For FMCGs and retailers the percentages are respectively 100 percent and 176 percent of operating profit generated on embedded palm oil. However, for instance Procter & Gamble enabled the calculation that palm oil costs account for only 4.0 percent of raw material costs of palm oil-related products. KAO (Japan) had an outcome of 10.5 percent. For many FMCGs producing cooking oil based on palm oil, the percentage would be higher. Assuming the global outcome is 20 percent, on average FMCGs would need to raise prices of palm oil-based products by 1.8 percent if only FMCGs pay for the whole transition.
These numbers may appear high and could lead to the industry being reluctant to change the current status. However, FMCGs with strong brands and high margins would see nearly no impact. Procter & Gamble would require a price increase of 0.15 percent for products containing palm oil. KAO (Japan) would require a 0.25 percent price increase. For both, only the NDPE implementation, verification, monitoring, which are responsible for the largest part, 82 percent, of the costs, are taken into account.
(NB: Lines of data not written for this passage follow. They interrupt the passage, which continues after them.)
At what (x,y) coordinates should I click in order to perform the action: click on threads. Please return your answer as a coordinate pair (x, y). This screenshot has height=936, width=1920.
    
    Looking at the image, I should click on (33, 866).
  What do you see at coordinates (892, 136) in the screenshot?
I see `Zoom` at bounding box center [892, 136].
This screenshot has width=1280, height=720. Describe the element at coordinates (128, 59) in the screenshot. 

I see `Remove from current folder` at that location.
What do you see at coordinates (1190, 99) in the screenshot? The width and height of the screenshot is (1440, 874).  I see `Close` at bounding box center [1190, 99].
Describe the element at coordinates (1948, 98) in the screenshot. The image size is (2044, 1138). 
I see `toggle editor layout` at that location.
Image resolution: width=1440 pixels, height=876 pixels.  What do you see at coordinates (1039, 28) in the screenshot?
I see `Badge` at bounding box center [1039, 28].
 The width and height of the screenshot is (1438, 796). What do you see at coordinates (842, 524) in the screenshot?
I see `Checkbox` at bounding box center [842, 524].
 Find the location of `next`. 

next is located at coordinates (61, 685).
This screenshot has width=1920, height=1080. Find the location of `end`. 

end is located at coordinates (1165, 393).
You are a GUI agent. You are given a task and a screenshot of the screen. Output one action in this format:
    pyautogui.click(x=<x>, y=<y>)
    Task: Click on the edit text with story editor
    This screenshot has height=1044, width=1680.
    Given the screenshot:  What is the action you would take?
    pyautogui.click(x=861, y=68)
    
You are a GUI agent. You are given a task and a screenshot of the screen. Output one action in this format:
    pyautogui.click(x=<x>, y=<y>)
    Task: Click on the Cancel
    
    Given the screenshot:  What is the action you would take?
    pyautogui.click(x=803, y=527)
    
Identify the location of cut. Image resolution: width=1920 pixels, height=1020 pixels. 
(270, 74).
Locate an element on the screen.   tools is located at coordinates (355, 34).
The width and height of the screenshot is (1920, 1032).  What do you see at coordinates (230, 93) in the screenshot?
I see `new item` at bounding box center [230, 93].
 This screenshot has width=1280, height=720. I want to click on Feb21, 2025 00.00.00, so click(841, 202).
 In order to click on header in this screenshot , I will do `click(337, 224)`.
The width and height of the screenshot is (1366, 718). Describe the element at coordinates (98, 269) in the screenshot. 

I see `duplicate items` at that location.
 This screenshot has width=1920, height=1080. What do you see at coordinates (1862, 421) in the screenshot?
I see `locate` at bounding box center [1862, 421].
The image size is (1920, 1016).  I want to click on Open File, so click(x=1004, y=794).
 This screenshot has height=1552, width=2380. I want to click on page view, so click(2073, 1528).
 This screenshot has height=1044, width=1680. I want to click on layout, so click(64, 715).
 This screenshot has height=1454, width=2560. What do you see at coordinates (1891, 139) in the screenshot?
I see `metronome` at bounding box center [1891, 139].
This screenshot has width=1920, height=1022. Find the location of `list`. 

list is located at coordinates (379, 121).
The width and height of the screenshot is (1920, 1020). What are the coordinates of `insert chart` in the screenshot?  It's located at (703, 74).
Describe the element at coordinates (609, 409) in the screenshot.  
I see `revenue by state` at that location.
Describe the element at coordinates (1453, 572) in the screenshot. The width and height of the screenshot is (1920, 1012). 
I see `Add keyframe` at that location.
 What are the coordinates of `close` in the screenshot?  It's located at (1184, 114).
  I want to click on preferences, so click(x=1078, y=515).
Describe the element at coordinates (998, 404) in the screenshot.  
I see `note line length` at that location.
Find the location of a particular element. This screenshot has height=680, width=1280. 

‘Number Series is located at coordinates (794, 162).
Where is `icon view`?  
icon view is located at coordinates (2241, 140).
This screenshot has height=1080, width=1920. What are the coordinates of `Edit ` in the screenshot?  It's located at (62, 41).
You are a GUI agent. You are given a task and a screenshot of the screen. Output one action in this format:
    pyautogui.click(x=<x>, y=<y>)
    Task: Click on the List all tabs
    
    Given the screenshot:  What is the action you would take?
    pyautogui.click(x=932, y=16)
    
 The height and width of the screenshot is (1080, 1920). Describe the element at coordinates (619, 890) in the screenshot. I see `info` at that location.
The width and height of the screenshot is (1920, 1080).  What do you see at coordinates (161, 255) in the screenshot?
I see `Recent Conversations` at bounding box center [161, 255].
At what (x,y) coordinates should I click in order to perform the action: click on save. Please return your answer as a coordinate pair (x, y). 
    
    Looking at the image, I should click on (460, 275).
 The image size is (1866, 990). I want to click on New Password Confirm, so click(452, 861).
Figure 12: Embedded palm oil value and profits versus cost of “sustainable” palm oil
Source: Chain Reaction Research; annual reports, Bloomberg. PO = palm oil.
Appendix: Methodology
For several key players in the sub-sectors — palm oil plantation, palm oil refineries, animal feed, food processing, food retail, and biofuels — estimates of turnover and profit linked to palm oil volumes have been calculated. These calculations draw on the companies’ annual reports and segment numbers given in these reports. The global palm oil production is approximately 76 million MT, and the leading key companies in each part of the supply chain are seen as representative for the other companies in the same part of the supply chain. When the leading companies are significantly different than the smaller companies on that level in the chain, a correction is made and explained in that section.
For each of the key players, the volume of the processed or embedded palm oil used in their businesses is the starting point for the calculations. This approach means that the processed palm oil has a different price in each level of the chain:
- There could be a price elevation of the smallholder and farmer to the miller, often owned by a larger plantation. However, the structure of the industry likely means this is small or absent. The assumption is that both will receive the global crude palm oil price per ton.
- Subsequently, the larger plantation is selling the product with a premium to the palm oil refinery, which can in some cases be the same company, such as with Wilmar. “Refineries” also include biofuel refineries.
- Through adding value, the refinery elevates the price of embedded palm oil further to the food processing, HPC (FMCG industry), pharmaceutical and ingredient companies as well as to the oleochemical industry.
- These companies further process the embedded palm oil and elevate the price to the supermarkets.
The logic is that every part of the supply chain adds value to the specific volume of embedded palm oil. The elevation premiums vary per each step in the supply chain. They are relatively limited in a commodity type environment (trading, farming) with heavy competition (farming) and are larger in consolidated parts (food products with strong brand) of the market with less competition.